NEW HAVEN: Die Angst wächst, dass China und Indien die nächsten Opfer des derzeitigen Gemetzels innerhalb der Weltwirtschaft sein könnten. Dies hätte enorme Konsequenzen. Asiens Entwicklungsländer und neue Industrieländer wuchsen 2010-2011 um durchschnittlich 8,5% jährlich – fast dreimal so stark wie die restliche Welt mit ihren 3% Wachstum. Falls China und Indien als Nächstes fallen, wäre Asien in Gefahr, und es wäre schwer, eine globale Rezession zu vermeiden.

In einer wichtigen Hinsicht sind diese Sorgen verständlich: Beide Volkswirtschaften sind stark vom bereiteren globalen Klima abhängig. China ist anfällig für die Abwärtsrisiken bei der Außennachfrage – die wichtiger denn je sind, da auf das krisengeplagte Europa und die USA 2010 gemeinsam 38% seiner Gesamtexporte entfielen. Doch Indien mit seinem großen Leistungsbilanzdefizit und hohen externen Finanzierungsbedarf ist – bedingt durch die schwierige Lage an den weltweiten Finanzmärkten – in größerer Gefahr.

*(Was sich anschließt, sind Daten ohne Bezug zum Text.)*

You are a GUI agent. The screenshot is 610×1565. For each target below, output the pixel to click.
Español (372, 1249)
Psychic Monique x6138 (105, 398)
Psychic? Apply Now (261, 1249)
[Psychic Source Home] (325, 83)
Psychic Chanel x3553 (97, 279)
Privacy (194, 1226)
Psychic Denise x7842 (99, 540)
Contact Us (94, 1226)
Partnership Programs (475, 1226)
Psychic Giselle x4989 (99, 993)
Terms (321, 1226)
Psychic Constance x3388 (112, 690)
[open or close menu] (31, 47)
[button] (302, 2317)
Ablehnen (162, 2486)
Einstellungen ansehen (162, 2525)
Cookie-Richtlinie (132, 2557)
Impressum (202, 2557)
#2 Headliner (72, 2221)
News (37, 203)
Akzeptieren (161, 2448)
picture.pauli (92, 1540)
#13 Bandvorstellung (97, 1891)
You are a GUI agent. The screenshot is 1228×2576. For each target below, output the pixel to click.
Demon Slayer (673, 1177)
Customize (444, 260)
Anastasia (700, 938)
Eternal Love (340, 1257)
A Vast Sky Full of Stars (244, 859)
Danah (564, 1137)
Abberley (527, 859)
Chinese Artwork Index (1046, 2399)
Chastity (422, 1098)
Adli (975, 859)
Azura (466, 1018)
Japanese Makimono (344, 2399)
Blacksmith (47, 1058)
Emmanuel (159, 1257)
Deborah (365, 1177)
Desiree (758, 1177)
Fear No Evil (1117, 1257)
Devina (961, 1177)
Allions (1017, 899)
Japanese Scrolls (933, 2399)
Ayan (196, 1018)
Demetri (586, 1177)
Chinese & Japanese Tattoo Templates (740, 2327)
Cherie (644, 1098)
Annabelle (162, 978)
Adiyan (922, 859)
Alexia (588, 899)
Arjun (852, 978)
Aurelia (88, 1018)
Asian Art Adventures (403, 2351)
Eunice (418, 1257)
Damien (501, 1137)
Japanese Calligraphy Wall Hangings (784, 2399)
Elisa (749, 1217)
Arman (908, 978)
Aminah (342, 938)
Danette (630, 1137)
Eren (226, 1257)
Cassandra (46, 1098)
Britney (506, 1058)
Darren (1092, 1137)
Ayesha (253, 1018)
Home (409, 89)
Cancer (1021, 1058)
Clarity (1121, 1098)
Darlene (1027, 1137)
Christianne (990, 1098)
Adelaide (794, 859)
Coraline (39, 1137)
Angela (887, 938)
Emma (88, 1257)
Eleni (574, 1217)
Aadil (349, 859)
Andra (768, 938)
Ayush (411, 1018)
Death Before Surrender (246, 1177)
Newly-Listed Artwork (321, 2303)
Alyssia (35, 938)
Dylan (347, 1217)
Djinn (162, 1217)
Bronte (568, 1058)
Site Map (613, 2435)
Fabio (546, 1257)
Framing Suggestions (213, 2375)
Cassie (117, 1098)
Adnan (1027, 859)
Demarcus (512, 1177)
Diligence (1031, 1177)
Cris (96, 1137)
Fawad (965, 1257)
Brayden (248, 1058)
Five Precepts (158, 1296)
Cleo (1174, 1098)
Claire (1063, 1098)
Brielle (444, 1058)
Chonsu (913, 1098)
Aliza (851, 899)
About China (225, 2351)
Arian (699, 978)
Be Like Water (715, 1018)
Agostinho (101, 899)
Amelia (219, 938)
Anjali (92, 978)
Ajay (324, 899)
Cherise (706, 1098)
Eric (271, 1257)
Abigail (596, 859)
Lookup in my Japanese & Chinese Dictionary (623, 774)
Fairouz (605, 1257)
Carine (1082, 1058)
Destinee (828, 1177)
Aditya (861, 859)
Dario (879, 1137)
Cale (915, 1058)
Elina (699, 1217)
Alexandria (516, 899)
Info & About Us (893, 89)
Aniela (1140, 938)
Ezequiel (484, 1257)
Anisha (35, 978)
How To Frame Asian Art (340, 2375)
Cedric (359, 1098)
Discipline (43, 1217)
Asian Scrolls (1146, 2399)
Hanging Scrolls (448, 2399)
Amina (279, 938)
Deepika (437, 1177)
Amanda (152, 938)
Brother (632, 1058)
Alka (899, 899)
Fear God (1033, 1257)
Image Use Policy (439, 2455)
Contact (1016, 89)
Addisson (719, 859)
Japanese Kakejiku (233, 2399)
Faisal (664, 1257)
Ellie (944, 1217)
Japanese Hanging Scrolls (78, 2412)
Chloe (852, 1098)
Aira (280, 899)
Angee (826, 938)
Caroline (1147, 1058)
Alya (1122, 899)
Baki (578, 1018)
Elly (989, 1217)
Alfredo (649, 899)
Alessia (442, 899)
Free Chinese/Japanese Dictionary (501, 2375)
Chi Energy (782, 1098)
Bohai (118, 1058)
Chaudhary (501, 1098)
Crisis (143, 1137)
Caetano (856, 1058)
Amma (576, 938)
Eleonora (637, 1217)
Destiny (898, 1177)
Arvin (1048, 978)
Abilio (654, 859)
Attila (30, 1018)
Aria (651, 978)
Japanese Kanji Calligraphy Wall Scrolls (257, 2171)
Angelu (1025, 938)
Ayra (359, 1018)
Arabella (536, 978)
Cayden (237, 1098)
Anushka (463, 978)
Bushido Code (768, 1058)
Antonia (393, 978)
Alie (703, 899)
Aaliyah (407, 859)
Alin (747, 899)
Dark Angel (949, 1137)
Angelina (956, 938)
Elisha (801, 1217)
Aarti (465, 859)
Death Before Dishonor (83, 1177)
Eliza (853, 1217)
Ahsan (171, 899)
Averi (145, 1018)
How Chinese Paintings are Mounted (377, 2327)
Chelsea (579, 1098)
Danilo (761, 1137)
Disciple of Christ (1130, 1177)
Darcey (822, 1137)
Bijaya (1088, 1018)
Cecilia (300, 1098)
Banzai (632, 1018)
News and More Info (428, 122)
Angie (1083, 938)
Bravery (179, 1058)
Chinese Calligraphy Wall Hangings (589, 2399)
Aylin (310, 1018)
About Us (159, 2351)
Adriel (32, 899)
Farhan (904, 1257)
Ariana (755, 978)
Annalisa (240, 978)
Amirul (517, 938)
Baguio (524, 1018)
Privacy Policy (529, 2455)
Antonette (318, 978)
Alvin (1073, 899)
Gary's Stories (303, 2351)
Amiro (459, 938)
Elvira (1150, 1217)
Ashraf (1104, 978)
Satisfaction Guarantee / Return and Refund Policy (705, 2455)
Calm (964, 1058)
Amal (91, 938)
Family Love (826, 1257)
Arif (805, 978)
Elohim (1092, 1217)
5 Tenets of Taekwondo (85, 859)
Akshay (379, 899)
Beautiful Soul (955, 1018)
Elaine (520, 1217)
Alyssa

Freilich sind die Befürchtungen über eine harte Landung für beide Volkswirtschaften übertrieben, und insbesondere für China. Zwar zahlt China derzeit den Preis für die aggressiven Konjunkturimpulse, die das Land auf dem Höhepunkt der Subprime-Krise setzte. Das Bankensystem finanzierte die Masse der damaligen zusätzlichen Ausgaben und ist daher einer hierdurch bedingten Verschlechterung der Kreditqualität besonders ausgesetzt. Es gibt zudem Befürchtungen über eine Überhitzung am Immobilienmarkt und zunehmende Inflation.

Doch obwohl man keines dieser Probleme kleinreden sollte, dürften sie kaum eine harte Landung auslösen, denn die traditionell stabilitätsfixierte chinesische Politik hat schnell Vorsorge getroffen.